_ASSIGNMENT_
Write the records below out again. Match them exactly.

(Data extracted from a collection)
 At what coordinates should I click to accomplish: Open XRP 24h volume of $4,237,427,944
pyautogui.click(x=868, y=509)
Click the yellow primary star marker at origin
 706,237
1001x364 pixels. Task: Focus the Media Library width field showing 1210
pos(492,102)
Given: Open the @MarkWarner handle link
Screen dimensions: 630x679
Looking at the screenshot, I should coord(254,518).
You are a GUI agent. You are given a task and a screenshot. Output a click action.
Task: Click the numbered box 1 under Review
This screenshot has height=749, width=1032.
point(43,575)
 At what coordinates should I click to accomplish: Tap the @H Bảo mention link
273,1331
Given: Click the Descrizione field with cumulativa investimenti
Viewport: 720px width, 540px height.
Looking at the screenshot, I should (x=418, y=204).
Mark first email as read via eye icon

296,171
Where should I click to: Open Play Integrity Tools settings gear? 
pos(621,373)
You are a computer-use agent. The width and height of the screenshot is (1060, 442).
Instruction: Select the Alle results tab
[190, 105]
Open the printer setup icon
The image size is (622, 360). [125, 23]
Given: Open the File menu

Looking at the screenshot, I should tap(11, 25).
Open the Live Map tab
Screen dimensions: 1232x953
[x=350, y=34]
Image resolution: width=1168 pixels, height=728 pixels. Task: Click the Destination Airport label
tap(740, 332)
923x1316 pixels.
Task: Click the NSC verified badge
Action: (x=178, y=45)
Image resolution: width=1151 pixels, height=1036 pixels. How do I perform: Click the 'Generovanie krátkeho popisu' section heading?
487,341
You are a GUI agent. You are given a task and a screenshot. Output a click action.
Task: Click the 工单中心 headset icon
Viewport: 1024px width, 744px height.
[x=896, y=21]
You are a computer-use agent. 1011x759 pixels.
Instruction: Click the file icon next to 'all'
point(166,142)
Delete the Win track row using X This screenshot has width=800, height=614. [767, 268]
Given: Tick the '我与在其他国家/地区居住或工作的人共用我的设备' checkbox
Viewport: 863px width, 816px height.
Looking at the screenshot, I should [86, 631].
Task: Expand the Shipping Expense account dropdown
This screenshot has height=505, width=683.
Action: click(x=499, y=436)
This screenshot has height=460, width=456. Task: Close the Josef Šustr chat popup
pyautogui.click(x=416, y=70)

_WRITTEN ANSWER_
 At what coordinates should I click to accomplish: Open XRP 24h volume of $4,237,427,944
pyautogui.click(x=868, y=509)
Click the yellow primary star marker at origin
 706,237
1001x364 pixels. Task: Focus the Media Library width field showing 1210
pos(492,102)
Given: Open the @MarkWarner handle link
Screen dimensions: 630x679
Looking at the screenshot, I should coord(254,518).
You are a GUI agent. You are given a task and a screenshot. Output a click action.
Task: Click the numbered box 1 under Review
This screenshot has height=749, width=1032.
point(43,575)
 At what coordinates should I click to accomplish: Tap the @H Bảo mention link
273,1331
Given: Click the Descrizione field with cumulativa investimenti
Viewport: 720px width, 540px height.
Looking at the screenshot, I should (x=418, y=204).
Mark first email as read via eye icon

296,171
Where should I click to: Open Play Integrity Tools settings gear? 
pos(621,373)
You are a computer-use agent. The width and height of the screenshot is (1060, 442).
Instruction: Select the Alle results tab
[190, 105]
Open the printer setup icon
The image size is (622, 360). [125, 23]
Given: Open the File menu

Looking at the screenshot, I should tap(11, 25).
Open the Live Map tab
Screen dimensions: 1232x953
[x=350, y=34]
Image resolution: width=1168 pixels, height=728 pixels. Task: Click the Destination Airport label
tap(740, 332)
923x1316 pixels.
Task: Click the NSC verified badge
Action: (x=178, y=45)
Image resolution: width=1151 pixels, height=1036 pixels. How do I perform: Click the 'Generovanie krátkeho popisu' section heading?
487,341
You are a GUI agent. You are given a task and a screenshot. Output a click action.
Task: Click the 工单中心 headset icon
Viewport: 1024px width, 744px height.
[x=896, y=21]
You are a computer-use agent. 1011x759 pixels.
Instruction: Click the file icon next to 'all'
point(166,142)
Delete the Win track row using X This screenshot has width=800, height=614. [767, 268]
Given: Tick the '我与在其他国家/地区居住或工作的人共用我的设备' checkbox
Viewport: 863px width, 816px height.
Looking at the screenshot, I should [86, 631].
Task: Expand the Shipping Expense account dropdown
This screenshot has height=505, width=683.
Action: click(x=499, y=436)
This screenshot has height=460, width=456. Task: Close the Josef Šustr chat popup
pyautogui.click(x=416, y=70)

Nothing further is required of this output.